I’m looking for a point to everything I just wrote. I suppose it’s this. I went far looking for help for myself. The best way for me to help myself was with medication and therapy – both decidedly “Western” although the medication more than the therapy. I also needed the body of Christ is work towards being well – that’s a Universal idea, right? I’m not ever going to be 100% well on this side of paradise, but I know that Western medication is going to push me along that path. Medication can be miraculous too, right?


Shoes, yes shoes

I like clothes. I look for beautiful colors and soft fabrics. Once I went in to a vintage store right after I got paid and bought, at a very good price, every single cashmere sweater in the place. I just bought two pair of shoes, frantically purchased at Famous Footwear because the outfit I was going to wear wasn’t going to work out and the solid grey I put together desperately needed silver shoes. I found them, and a pair of gray boots, too. But one, get one half price.

It’s not just that I love clothes. I love my daughter, my husband and having good hair. I love Jesus and the Holy Spirit and God. Chocolate and Italian sodas make higher on my list than clothes. I easily love them more that shoes, however: Shoes do something to me. I rarely need a pair of shoes, such as running shoes, go in to a store and buy them on sale. That is what people do that do not have psychiatric issues. I buy shoes when I need them powerfully. It happens during a severely depressive day or bad week. I think like this, “I can kill myself, or I can buy some new shoes.” So far, I have always chosen the shoes. I’ve come home with eight pair. I took them home and tried them all on and took some (not all) back. I reasoned that I should try them on in a place I felt comfortable. I will not be taking my boots and flats back. They are cute and I like them. They are also silver. I will give my husband the birthday and Christmas money I get and that will make us “even”.

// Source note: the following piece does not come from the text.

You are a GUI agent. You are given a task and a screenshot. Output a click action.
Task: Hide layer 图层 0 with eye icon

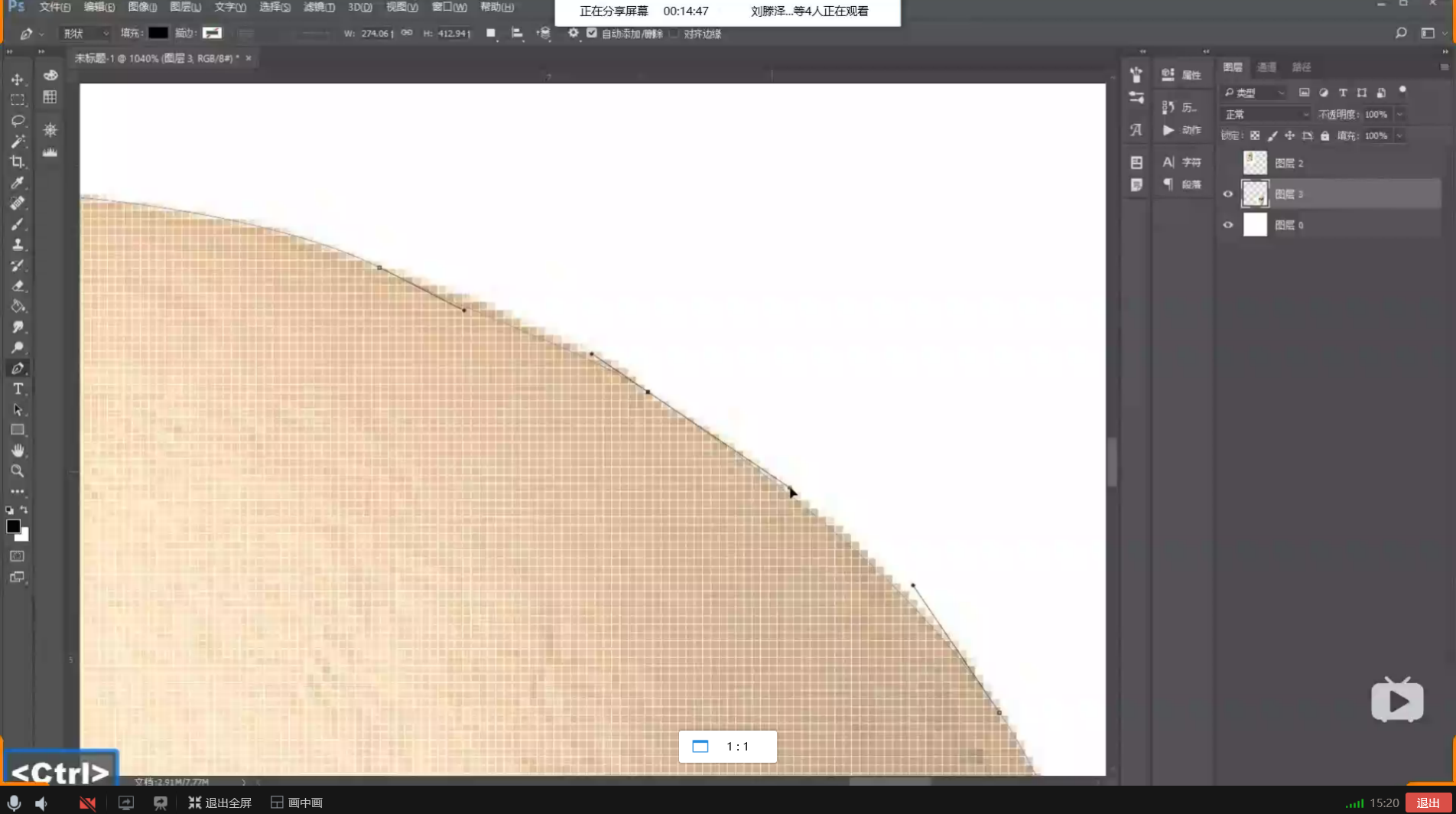(x=1228, y=225)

Ah, glorious shoes. I will go upstairs, now, and clean out my closet.


A to do list

Just like you, I have too much to do. There is a lot of basic things I need to do every day to be healthy and whole. However, I do not do them. Life itself is so difficult, then ya throw in a few psychiatric issues and a job and a kid and things get totally unmanageable.

What I feel like I should do and want to do everyday:

Wake up at 6:30
Read some Bible
Do some yoga
Apply skin medicine and sunscreen
Wake up Small
Eat a nutritious breakfast
Brush teeth
Take medicine
Put on cute outfit with socks
Go to work
Come home
Do chores or go to Psychiatrist/Therapist/whatever appointment
Get Small from school.
Spend time doing creative, productive things
Participate in event/outing.
Exercise
Put on skin medicine
Brush teeth
Go to bed at 9:30

And sometime bathe, shave, and wrangle hair.
Also, blog and do other writing.

There is no way I can do all of this. I wouldn’t even want to try. But I want to do it.